At this point, it’s safe to assume we’ve all worked or studied from home at some point in our lives. It’s a minefield, to say the least, and the lack of concrete plans (like someone expecting you to be in the office or lecture hall at an exact time) can wreak havoc on our routines.
One minute, you’re on a roll, working or studying from the dining room table and the next, you’ve turned on the second wonderfully awful Christmas movie of the day. At this point, it’s a given that you’ll be working late — and there’s a good chance you’ll be kicking yourself for it the entire time.
The good news is, we’re here to help you form healthier habits. According to Queensland Health, keeping a daily routine can help give you feelings of familiarity and reassurance, which is particularly important when it feels like everything around you is changing (sound familiar?). In 2020, we’ve all experienced varying degrees of upheaval and while some people have let their routine go altogether (guilty!), many others have developed some pretty great habits.
No matter which camp you fall into, we want to have a little chat and help you hold on to healthy habits, and ditch toxic ones. Keep on reading to find out our best tips to help you avoid letting your routine go down the drain (or how to pick your discarded routine back up) when you’re not going into an office for work every day.

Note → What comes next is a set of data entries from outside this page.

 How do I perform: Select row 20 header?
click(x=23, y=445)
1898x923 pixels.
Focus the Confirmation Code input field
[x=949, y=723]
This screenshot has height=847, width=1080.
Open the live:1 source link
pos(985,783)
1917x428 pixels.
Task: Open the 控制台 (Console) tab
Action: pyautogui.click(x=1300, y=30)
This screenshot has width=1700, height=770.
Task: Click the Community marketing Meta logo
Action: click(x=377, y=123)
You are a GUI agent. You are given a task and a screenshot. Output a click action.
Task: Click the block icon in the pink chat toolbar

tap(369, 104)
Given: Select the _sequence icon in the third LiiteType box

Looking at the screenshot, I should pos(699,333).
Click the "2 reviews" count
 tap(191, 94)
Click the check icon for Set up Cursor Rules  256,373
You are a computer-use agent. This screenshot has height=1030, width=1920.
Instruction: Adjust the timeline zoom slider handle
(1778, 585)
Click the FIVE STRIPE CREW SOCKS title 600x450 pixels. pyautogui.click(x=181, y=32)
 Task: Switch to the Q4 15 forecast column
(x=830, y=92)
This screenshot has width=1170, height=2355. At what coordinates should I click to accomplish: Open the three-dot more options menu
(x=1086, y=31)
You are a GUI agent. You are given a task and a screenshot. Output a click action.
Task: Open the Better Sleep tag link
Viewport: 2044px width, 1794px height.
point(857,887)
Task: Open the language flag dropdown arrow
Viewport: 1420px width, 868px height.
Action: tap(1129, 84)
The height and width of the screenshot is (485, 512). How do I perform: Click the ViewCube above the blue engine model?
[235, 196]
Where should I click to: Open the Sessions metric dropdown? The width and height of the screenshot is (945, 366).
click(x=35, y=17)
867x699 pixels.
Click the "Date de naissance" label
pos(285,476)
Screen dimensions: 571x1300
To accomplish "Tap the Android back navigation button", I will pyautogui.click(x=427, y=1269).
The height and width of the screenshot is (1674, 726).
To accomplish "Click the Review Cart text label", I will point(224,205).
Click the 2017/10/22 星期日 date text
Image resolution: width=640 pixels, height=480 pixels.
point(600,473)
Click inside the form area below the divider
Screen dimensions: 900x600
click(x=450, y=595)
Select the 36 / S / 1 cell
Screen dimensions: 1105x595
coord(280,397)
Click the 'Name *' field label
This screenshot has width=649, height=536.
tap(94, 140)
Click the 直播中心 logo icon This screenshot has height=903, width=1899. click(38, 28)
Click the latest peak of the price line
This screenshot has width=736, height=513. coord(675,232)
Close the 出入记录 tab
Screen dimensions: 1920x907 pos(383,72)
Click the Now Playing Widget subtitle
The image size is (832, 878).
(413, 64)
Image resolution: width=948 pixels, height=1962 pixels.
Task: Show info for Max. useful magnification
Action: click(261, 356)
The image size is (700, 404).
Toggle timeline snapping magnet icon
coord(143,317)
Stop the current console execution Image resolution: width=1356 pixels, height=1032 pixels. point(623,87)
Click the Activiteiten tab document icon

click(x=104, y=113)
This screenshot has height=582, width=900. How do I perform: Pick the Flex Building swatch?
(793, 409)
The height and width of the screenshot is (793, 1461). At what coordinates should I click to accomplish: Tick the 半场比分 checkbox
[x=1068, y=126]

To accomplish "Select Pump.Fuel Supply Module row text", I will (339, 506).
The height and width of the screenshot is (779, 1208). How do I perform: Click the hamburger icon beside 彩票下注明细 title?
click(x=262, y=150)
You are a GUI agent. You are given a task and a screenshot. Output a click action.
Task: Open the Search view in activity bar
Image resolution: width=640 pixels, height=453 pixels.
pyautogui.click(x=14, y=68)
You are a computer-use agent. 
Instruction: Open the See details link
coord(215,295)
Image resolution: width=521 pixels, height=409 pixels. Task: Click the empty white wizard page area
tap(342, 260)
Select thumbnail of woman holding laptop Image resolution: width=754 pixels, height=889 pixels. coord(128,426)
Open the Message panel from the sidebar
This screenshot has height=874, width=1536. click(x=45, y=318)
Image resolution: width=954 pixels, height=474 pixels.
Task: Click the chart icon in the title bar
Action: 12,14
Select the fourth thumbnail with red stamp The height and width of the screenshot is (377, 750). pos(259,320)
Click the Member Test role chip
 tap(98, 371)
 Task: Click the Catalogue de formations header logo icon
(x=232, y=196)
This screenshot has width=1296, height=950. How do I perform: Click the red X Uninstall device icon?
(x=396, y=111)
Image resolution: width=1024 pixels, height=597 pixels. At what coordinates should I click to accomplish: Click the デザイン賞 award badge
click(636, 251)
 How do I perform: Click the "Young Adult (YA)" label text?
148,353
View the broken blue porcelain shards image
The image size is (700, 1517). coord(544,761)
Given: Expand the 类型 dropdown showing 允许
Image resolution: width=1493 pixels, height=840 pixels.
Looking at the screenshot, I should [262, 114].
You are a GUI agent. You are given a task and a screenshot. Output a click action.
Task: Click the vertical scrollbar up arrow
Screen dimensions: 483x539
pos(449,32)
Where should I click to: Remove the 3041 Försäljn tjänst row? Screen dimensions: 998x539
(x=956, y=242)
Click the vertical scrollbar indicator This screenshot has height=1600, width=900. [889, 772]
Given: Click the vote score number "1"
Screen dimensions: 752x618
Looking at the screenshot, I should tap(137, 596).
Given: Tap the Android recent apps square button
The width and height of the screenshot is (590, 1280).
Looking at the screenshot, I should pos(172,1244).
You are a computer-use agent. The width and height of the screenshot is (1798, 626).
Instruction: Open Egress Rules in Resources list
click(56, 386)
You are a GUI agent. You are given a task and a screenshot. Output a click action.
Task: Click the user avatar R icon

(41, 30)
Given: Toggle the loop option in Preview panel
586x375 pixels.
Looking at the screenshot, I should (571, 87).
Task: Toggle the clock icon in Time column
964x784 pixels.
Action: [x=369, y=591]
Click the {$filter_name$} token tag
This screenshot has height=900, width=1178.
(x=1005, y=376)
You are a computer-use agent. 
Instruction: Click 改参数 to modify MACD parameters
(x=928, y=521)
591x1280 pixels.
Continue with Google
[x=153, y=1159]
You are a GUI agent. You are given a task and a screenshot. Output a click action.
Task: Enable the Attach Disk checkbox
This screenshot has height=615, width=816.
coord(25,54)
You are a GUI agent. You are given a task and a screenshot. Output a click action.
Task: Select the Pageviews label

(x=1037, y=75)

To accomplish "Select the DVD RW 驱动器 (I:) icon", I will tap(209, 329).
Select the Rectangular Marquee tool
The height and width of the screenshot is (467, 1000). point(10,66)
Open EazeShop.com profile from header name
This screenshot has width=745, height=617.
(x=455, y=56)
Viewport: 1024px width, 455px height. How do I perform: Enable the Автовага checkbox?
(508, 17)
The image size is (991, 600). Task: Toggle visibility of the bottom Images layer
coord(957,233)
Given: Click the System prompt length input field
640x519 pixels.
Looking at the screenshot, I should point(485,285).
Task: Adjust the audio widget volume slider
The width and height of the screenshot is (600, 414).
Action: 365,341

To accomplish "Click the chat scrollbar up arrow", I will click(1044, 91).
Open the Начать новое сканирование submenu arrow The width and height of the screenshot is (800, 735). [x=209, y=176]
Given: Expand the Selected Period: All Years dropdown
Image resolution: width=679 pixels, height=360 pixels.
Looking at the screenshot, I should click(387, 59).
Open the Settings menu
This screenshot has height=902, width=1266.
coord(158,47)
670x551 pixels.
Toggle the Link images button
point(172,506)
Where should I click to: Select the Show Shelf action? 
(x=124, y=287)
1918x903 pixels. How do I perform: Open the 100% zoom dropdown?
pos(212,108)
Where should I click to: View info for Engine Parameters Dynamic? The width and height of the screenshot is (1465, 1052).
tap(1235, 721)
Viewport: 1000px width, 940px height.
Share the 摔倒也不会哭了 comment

Don’t work from the couch (or your bed)
Working from the couch seems like a great idea until you realise your posture is truly messed up, your neck is aching, and you no longer enjoy settling in for a Netflix and chill sesh at the end of the day. Working or studying anywhere but at a desk (or at least on a desk-like surface like the kitchen bench) is bad for your back and trying to get work done with one eye on the TV is a disaster for productivity.
While we’re at it, don’t work from your bed, either. You and I both know your bed isn’t an ergonomic working environment, plus, failing to separate your workspace from the place you unwind and sleep in is the quickest way to start having work-related nightmares. Basically, you just deserve better, so don’t do it.
Work on creating small and achievable healthy habits
If you’re looking to get your life together and form healthy routines, it can be tempting to set vague goals and make millions of changes at once. We urge you not to do that. First, write a list of actionable goals, for example, “get out of bed when my alarm goes off at 7 am on weekdays” is way better than just “wake up earlier”. Next, take small steps towards building a great daily routine like showering when you get up, or actually changing out of your pyjamas before starting work.
Find healthy ways to signal the end of the work day
Celebrating the end of the workday with a cheeky alcoholic bev is all too common in 2020. But while many people feel that drinking will relax the mind or help with sleep, that’s actually not the case. Sure, in the short term it may ease some of your stress, but when the alcohol leaves your system, it’ll come right back — and it may even lead to disrupted sleep.
We know it can be tempting, but it’s a slippery slope. What might start as treating yourself to early knock-off drinks on a Friday will suddenly turn into Wednesday night bevs and, before you know it, you’re having a glass of wine with lunch. The simplest way to avoid this is to set boundaries, for example, not drinking alone, on weeknights, or during work hours. It’s also a good idea to find other ways to celebrate the end of the day: pack up your workstation so you can’t look at it after hours, go for a walk with a friend, or make yourself a nice dinner.
Make time for your meaningful relationships
This might not sound like something that will make you feel productive, but we wholeheartedly believe it is. It’s amazing how a conversation with a loved one, a laugh with a mate, or a big debrief with your work bestie can fill up your love cup and refocus you. Being social and building strong relationships can help you cope with stress, build your confidence, and bring you joy — so make that time to catch up with your people.
Exercise for your mental health, not physical just gains
I am guilty of biting off more than I can chew when trying to form any kind of healthy workout routine. This year, I’ve tried to shift my focus to exercising regularly, in brief bursts, and not being too hard on myself.
Building exercise into your daily routine doesn’t have to mean multiple HIIT sessions a week. Instead, focus on doing any movement you genuinely enjoy (walking counts), and watch the many health benefits (like better sleep and more effective concentration) roll in.
Celebrate your wins
If you’ve managed to incorporate healthier habits into your daily routine this year, then now is the time to pat yourself on the back. We’re proud of you, friend, so keep it up!